▶ _Required action_
Before copying, set aside the pictures; then restate exactly the lines from the one with "Viewport: 995px width, 879px height." through the last line of the records.

▶ _Supplied data_
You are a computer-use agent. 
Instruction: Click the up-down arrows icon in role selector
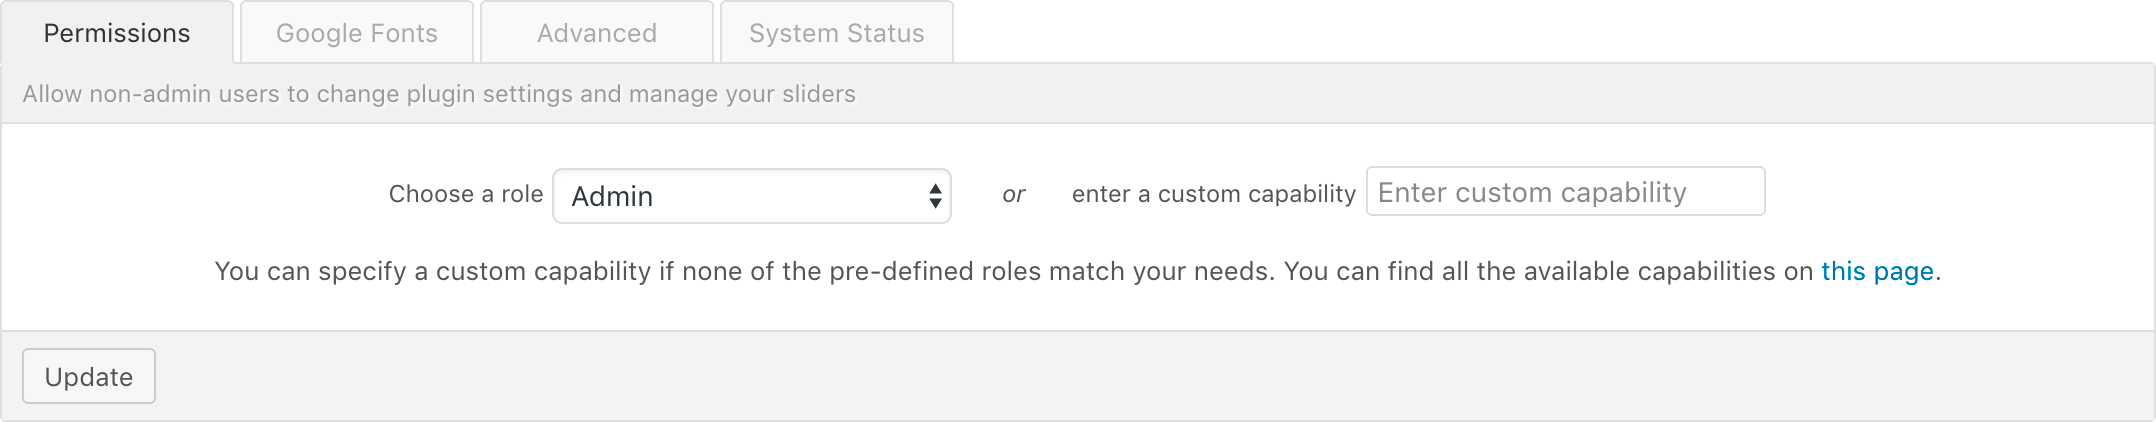coord(935,196)
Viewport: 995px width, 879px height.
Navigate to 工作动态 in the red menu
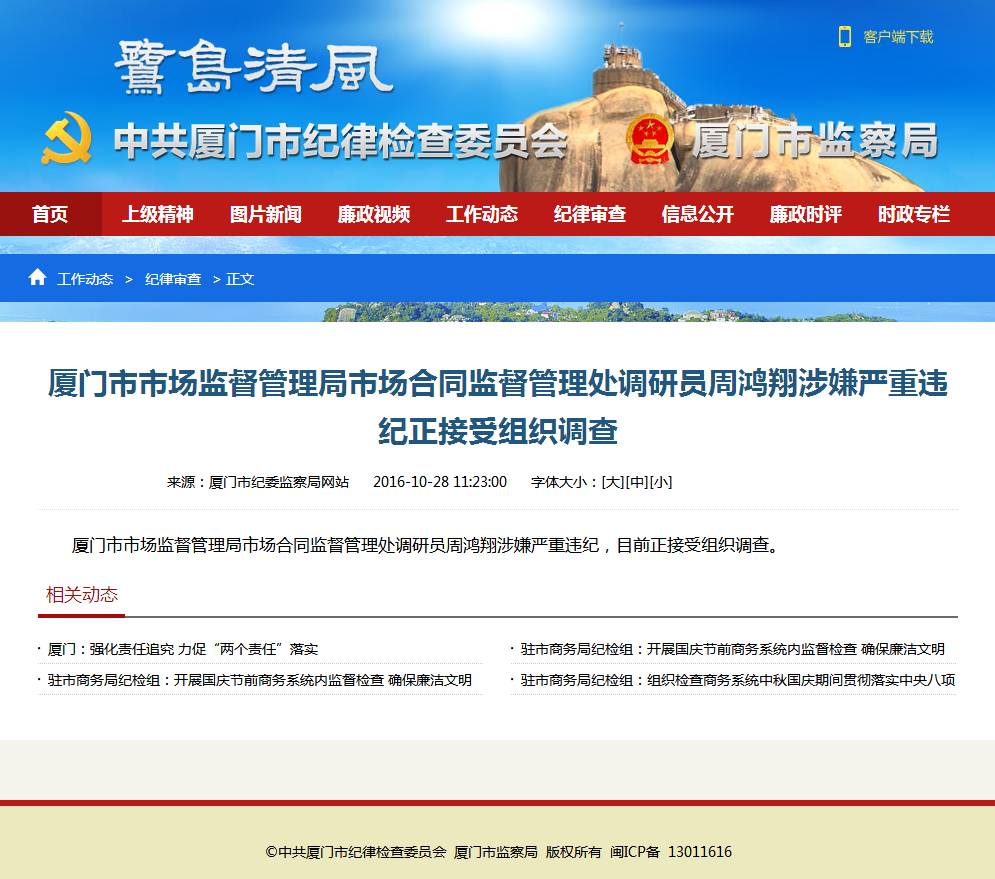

▶ _The answer_
Viewport: 995px width, 879px height.
Navigate to 工作动态 in the red menu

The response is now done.